Related
I have a large set of size M (let's say 10), and I want to, repeatedly for a certain number of occasions (let's say 13), randomly split it into M/N smaller groups of size N (let's say 2). I'd like no element in the large set to be in a repeating group until they have been in a small group with every one else. (The actual problem here: I have a class of 10 people and I want to split them into 5 pairs for a duration of 13 weeks, but I don't want anyone to be in a repeat pairing until they have been in a pairing with everyone in the class.)
How can I do this? I started by [generating non-repeating permutations from my larger group][1], but the trouble I am having is that these unique permutations don't necessarily yield unique groups. (Someone seems to have posed this same question, but [it was resolved in Python][2]. I don't understand Python, and so I'm looking for an easy R solution.)
Any help much appreciated.
Edit: Thanks to all for suggestions. I realize my original question wasn't exactly clear. The solutions suggested below work well when I only want to split the set into a single subset of size N, each time. But my problem is actually that I want to split the set into M/N subsets of size N. For example, in the case of my class, I want to split the 10 students into 5 pairs of 2 on 13 different occasions, and I want pairs to be unique until they no longer can be (i.e., after 9 occasions have passed). Unless I'm failing to see how they can be applied, I don't think any of these solutions quite solves this problem.

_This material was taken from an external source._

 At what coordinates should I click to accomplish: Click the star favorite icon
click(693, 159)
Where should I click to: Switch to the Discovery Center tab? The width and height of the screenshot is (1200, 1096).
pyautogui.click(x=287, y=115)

I see that the OP has provided a solution from the linked math.so solution, but I would like to provide a working solution of the other answer on that page that gets to the heart of this problem. That solution mentions Round-robin tournament. From the wikipedia page, the algorithm is straightforward.
One simply fixes a position in a matrix and rotates the other indices clockwise. Given M initial players, there are M - 1 unique rounds. Thus, for our given situation, we can only obtain 9 unique sets of groups.
Below, is a very straightforward base R implementation:
roll <- function( x , n ){
if( n == 0 )
return(x)
c(tail(x,n), head(x,-n))
}
RoundRobin <- function(m, n) {
m <- as.integer(m)
n <- as.integer(n)
if (m %% 2L != 0L) {
m <- m + 1L
}
myRounds <- list(n)
myRounds[[1]] <- 1:m
for (i in 2:n) {
myRounds[[i]] <- myRounds[[i - 1L]]
myRounds[[i]][2:m] <- roll(myRounds[[i]][-1], 1)
}
lapply(myRounds, matrix, nrow = 2)
}
The roll function was obtained from this answer.
Here is sample output for 10 students and 4 weeks:
RoundRobin(10, 4)
[[1]]
[,1] [,2] [,3] [,4] [,5]
[1,] 1 3 5 7 9
[2,] 2 4 6 8 10
[[2]]
[,1] [,2] [,3] [,4] [,5]
[1,] 1 2 4 6 8
[2,] 10 3 5 7 9
[[3]]
[,1] [,2] [,3] [,4] [,5]
[1,] 1 10 3 5 7
[2,] 9 2 4 6 8
[[4]]
[,1] [,2] [,3] [,4] [,5]
[1,] 1 9 2 4 6
[2,] 8 10 3 5 7
When we hit the 10th week, we see our first repeat "round".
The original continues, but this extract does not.